Quantify the target's real tax exposure across direct tax, GST, TDS and transfer pricing, and convert it into indemnities, escrow and a defensible structure before you sign.

Tax is where a clean profit-and-loss statement quietly leaks value. Open assessments, disallowed input credit, withholding defaults and aggressive related-party pricing sit off the balance sheet until an assessing officer or an ITAT bench crystallises them into a demand. Gladwin scopes this stream, coordinates the licensed tax professional who executes and signs the opinion, and integrates the exposure into a single red-flag report that tells you what to price, what to indemnify and how to structure the deal.

Diligence stream

Tax Due Diligence

Deal roles

Buy-side, private equity, and vendor / sell-side mandates

Ownership model

Scoped and coordinated by Gladwin; the regulated opinion is signed by the licensed specialist

Sits within

The complete due-diligence portfolio — one accountable lead

The scope we cover

  • Direct tax (income tax) position: filed returns, effective tax rate, open assessments, scrutiny history and pending appeals at CIT(A) and ITAT.
  • Indirect tax (GST) compliance: return-versus-books reconciliation, GSTR-2B input-credit eligibility, reverse-charge coverage and classification disputes.
  • TDS and withholding tax: deduction defaults, short deduction, non-deduction on foreign remittances and Section 40(a) disallowance exposure.
  • Transfer pricing and related-party dealings: benchmarking, master file and CbCR status, and the risk of primary and secondary adjustments.
  • Carry-forward losses and unabsorbed depreciation, and whether they survive the change in shareholding under Section 79.
  • Contingent, disclosed and undisclosed tax liabilities, including demands under dispute, protective additions and positions not provided for in the accounts.
  • Tax incentives, holidays and state-level benefits relied on in the model, and the conditions that could claw them back post-closing.
  • Stamp duty, historical restructurings and any indirect-transfer or GAAR exposure attaching to the proposed acquisition structure.
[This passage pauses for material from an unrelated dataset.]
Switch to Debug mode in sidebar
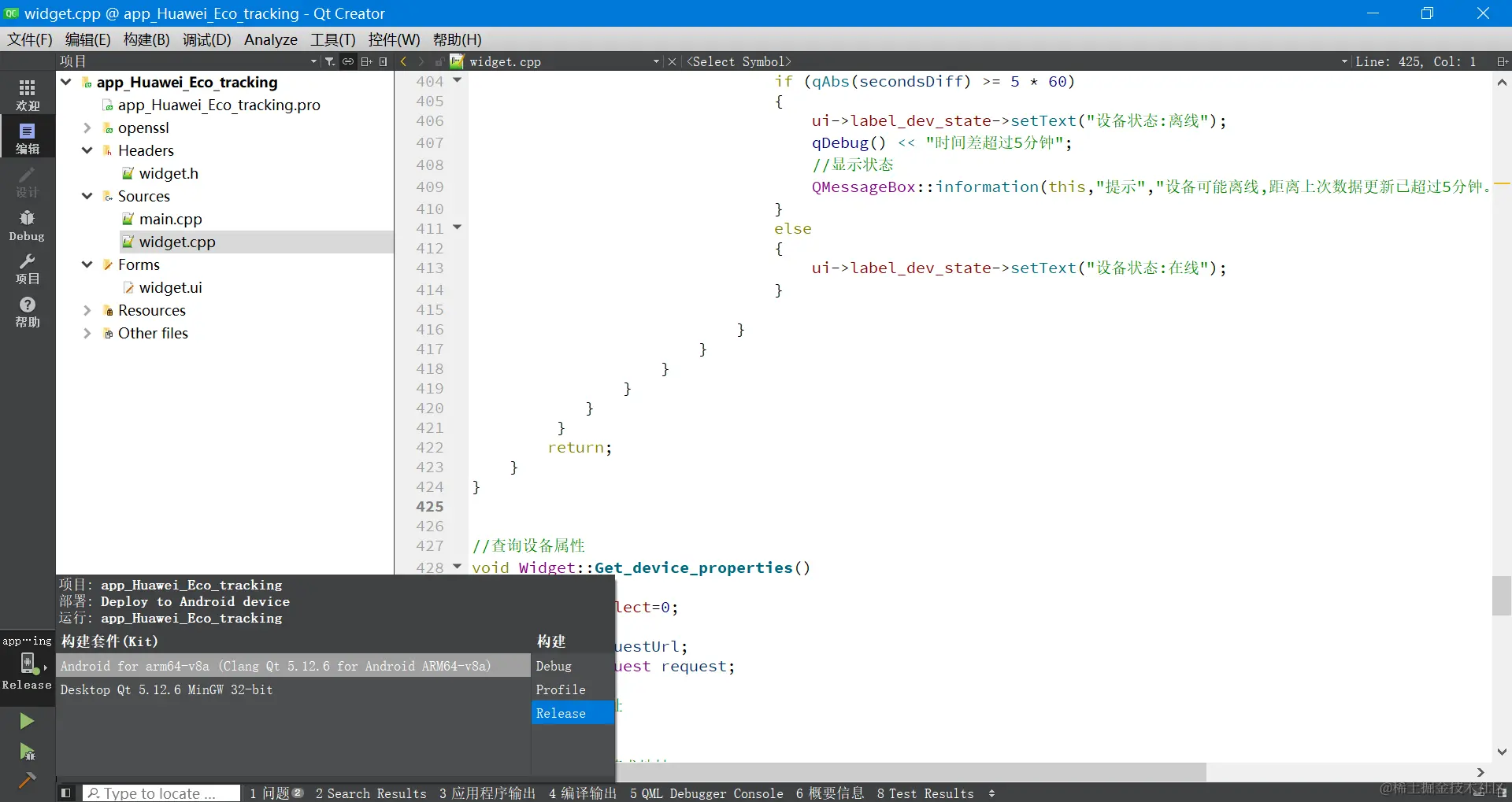 [x=28, y=225]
Issues that move price and terms

  • Recurring TDS defaults and mismatches between Form 26AS, the returns and the books that point to systemic withholding failure.
  • Input tax credit claimed against suppliers who are non-compliant in GSTR-2B, exposing reversal with interest.
  • Aggressive transfer pricing with thin documentation and prior-year adjustments already made or contested.
  • Large assessment demands under appeal that are unprovided for, with the target treating a favourable outcome as certain.
  • Carry-forward losses baked into the valuation model that will lapse under Section 79 once control changes hands.
  • Tax positions dependent on an incentive or holiday whose eligibility conditions are no longer met.
  • A share-deal structure that inherits historical litigation the buyer has neither quantified nor ring-fenced.
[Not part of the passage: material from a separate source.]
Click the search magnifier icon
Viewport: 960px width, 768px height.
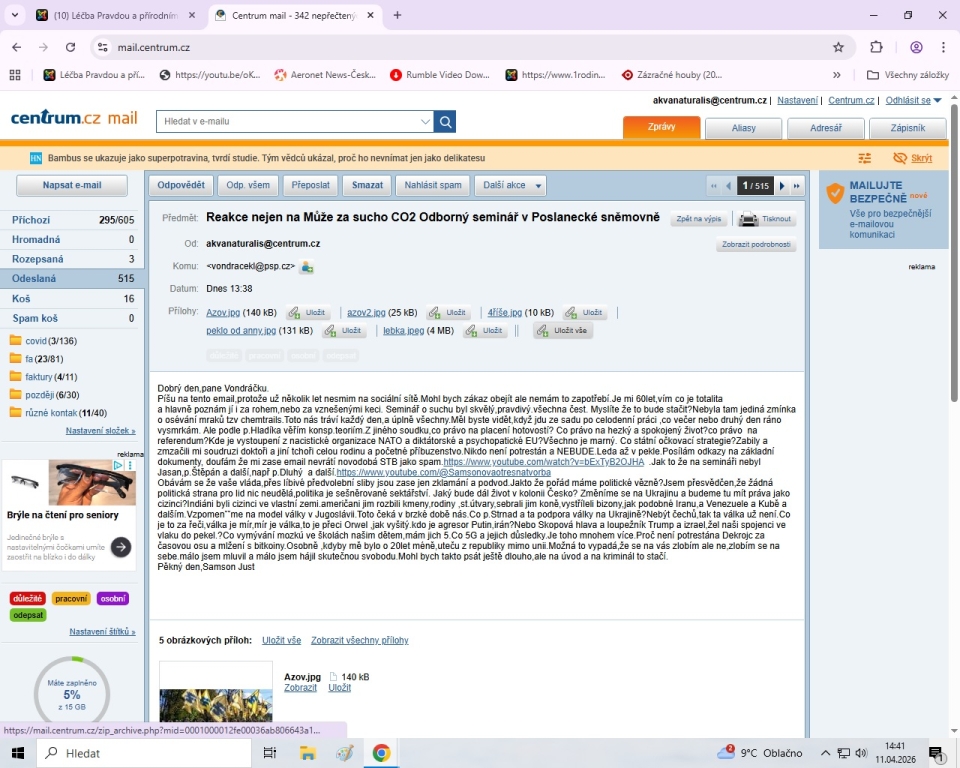tap(445, 122)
Does this describe your deal?

  • You are acquiring an Indian target and the deal model leans on carry-forward losses or a low effective tax rate you have not stress-tested.
  • The target has a history of scrutiny assessments, appeals or search-and-seizure action that has never been independently quantified.
  • Cross-border payments, royalties or management fees flow to related parties without robust transfer pricing support.
  • You are weighing a share purchase against a slump sale or asset deal and need the tax cost of each route quantified.
  • The seller is offering broad tax reps and warranties but resisting a specific indemnity or escrow for known disputes.
  • You are an offshore acquirer and the structure could attract indirect-transfer tax or GAAR scrutiny.
01

Direct and indirect tax exposure, quantified

Indian tax exposure rarely announces itself. A target can carry a clean audit opinion while sitting on years of open scrutiny assessments, protective additions and appeals working their way through CIT(A) and the ITAT. We map every live and dormant position, attach a rupee number and a probability to each, and separate what is genuinely contingent from what is a demand in all but name.

On the indirect side, GST is where day-to-day exposure accumulates. Input tax credit is only as good as the supplier's own compliance, so we reconcile credit claimed against GSTR-2B, test reverse-charge coverage and classification, and flag credit that is likely to be reversed with interest. TDS and withholding defaults are the third front: short deduction or non-deduction, particularly on foreign remittances, triggers disallowance under Section 40(a) and interest that compounds quietly until it surfaces in an assessment.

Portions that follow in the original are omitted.